Cuando llegaba el tan esperado día, los nervios de todos los chavales se reflejaban en nuestras caras. Brillantes y expectantes, alrededor de 60 o 70 niños esperando, en una enorme sala de conferencias, a que un encorbatado señor dijese el nombre de la familia y que, el primogénito, se acercase a ese mágico estrado para recibir los Reyes del Jefe.

En el instante en que, por megafonía, se oía la llamada a los integrantes de mi familia, alzaba mi cuerpo con un marcial y bien aprendido gesto, y encaminaba mis pasos hacia ese mágico estrado en el que aguardaba un paquete, envuelto con un "elegante" papel marrón, sonoro donde los haya.
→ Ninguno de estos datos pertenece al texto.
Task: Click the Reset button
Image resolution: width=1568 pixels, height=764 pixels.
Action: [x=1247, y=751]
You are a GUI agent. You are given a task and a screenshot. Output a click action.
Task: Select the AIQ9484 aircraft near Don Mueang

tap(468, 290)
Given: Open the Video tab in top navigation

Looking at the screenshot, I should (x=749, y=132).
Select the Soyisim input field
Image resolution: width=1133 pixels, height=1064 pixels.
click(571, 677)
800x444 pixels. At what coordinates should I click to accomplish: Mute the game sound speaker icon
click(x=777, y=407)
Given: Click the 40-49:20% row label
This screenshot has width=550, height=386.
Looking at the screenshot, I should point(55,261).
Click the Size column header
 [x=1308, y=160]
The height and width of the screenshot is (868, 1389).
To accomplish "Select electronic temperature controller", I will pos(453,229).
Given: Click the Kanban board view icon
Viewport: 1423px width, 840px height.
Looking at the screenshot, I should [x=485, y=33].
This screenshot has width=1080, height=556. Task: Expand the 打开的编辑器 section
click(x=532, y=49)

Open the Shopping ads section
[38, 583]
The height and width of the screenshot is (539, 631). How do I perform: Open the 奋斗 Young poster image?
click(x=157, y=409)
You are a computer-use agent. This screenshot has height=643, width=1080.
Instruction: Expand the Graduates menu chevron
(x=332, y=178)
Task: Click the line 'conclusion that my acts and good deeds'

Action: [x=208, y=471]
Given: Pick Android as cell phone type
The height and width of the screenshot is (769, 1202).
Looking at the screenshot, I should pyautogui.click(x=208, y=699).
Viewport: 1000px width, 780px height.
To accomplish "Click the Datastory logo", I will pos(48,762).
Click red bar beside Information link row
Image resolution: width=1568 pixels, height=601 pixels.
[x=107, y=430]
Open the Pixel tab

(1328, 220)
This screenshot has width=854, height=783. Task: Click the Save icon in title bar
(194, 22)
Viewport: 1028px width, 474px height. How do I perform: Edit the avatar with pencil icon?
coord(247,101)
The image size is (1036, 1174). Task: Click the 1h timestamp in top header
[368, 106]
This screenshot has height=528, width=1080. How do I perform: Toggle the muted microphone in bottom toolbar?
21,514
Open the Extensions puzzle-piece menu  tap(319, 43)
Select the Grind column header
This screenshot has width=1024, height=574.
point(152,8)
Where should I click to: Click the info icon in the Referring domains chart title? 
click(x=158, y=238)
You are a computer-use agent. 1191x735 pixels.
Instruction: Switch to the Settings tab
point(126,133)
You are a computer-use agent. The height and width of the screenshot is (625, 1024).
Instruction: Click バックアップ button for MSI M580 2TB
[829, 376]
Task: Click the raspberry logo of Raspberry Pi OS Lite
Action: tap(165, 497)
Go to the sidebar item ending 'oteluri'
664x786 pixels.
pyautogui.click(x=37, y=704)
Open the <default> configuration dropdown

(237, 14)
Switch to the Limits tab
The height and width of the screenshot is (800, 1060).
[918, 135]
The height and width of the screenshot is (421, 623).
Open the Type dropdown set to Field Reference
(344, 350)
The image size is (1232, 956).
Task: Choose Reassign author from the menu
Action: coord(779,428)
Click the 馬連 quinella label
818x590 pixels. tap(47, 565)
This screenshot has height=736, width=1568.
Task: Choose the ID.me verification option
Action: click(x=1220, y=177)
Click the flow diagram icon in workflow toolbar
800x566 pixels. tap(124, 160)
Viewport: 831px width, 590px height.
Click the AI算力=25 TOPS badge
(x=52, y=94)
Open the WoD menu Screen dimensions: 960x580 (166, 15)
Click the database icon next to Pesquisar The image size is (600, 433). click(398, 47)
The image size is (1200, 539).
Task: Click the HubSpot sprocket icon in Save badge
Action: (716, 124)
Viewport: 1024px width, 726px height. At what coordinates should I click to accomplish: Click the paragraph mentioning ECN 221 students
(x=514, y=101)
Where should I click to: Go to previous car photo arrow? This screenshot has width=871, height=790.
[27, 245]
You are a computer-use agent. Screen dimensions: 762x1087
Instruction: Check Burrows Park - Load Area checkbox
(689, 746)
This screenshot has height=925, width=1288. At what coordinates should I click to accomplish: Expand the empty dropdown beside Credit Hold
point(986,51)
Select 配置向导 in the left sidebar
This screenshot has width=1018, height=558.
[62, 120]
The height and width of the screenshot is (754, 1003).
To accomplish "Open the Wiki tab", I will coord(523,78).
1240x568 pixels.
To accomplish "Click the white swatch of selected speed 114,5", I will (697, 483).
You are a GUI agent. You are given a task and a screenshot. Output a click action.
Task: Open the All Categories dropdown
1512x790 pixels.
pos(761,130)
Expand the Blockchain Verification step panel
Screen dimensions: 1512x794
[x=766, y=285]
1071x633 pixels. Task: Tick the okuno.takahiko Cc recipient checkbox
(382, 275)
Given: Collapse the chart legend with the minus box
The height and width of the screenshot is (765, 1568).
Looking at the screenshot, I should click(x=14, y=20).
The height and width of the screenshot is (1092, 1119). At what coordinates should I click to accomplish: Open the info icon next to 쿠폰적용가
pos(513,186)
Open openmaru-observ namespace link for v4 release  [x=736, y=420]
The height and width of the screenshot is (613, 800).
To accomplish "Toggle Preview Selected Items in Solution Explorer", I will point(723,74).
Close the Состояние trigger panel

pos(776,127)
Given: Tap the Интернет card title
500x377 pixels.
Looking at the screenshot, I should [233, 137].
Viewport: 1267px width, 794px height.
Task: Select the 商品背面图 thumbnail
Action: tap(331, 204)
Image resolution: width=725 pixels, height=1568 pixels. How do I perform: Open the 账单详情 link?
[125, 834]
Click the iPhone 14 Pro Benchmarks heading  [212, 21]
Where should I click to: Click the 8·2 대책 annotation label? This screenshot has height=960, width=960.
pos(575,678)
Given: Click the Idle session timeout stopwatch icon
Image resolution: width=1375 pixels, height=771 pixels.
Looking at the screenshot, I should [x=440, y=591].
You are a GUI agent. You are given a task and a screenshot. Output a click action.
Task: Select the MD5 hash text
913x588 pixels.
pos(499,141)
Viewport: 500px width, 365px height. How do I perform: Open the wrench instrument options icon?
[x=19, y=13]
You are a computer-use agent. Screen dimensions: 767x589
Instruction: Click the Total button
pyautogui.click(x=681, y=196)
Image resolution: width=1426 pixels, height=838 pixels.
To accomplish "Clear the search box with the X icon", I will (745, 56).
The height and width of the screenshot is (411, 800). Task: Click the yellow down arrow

Mi camino hacia el estrado siempre fue de lo más indeciso, no reprimía mis emociones, recogería los Reyes del Jefe, pero siempre me quedó la incógnita. Con el paso de los años, esos paquetes de papel marrón, se tornaron en una verdadera encrucijada para mi.

Resulta que... cuando encaminaba mis pasos hacia el estrado para recibir, como primogénito, los Reyes del Jefe para la familia, no iba de vacío, en mis brazos portaba un enorme paquete envuelto en un precioso papel con motivos navideños que ocultaba un verdadero lujazo de contenido, como regalo para el Jefe.

Evidentemente no eran juguetes, pero si recuerdo el "despliegue" de botellas, embutidos y latas que componían el regalo de Reyes de la Familia para el Jefe.

Muchísimos años después, en un arranque de "que cabrón" hice un ligero cálculo de aquel intercambio de regalos, durante al menos diez años...

El valor que un niño le daba en aquella época a un plumier de madera oscura (Los juegos Reunidos Geyper eran para los hijos de los que tenían el título de Señor Don), viene a equipararse con el valor que un niño, de hoy en día, le da a una consola de videojuegos (Si es que para ellos tiene algún valor). Más o menos, eran esos los regalos que recibíamos los niños.

A cambio, El Jefe, se llevaba un sin fin de paquetes, procedentes de todas la familias, repletos de botellas de vinos y licores, barras de chorizo, salchichón y demás pantagruélicos y exquisitos manjares, ¡¡que!!, quitábamos de nuestra despensa navideña para regalárselo.

¡¡¡Y.... el muy hijo de puta!!!.... se quedaba con todo.




domingo, 16 de diciembre de 2007

Zipi y Zape


Así nos llamaban, a mi hermano y a mi en el barrio. Si nos llamaban así, era porque hacíamos suficientes méritos para tener tan honorables apodos, cuidando, muy mucho, de no bajar la guardia para que no decayese nuestra bien reputada fama.

No había árbol que se nos resistiese, no había travesura en la que, alguno de los dos, no viésemos implicados.

Ni que decir tiene que, en lo referente al cole, eramos un fiel reflejo de los gemelos, aunque mi hermano y yo no lo seamos.

He de reconocer que el más activo de los dos, no era yo, como prueba quedan las cientos de cicatrices, de caídas, saltos, empellones y pedradas que tiene Zape.

Si alguien buscaba a Zape, o Zipi, no tenía más que alzar la vista y mirar en las copas de los árboles, o en lo alto de los muros, allí siempre estaba uno de los dos.

Si no nos encontraban por esas latitudes, no tenían más que dirigirse a la Casa de Socorro más cercana.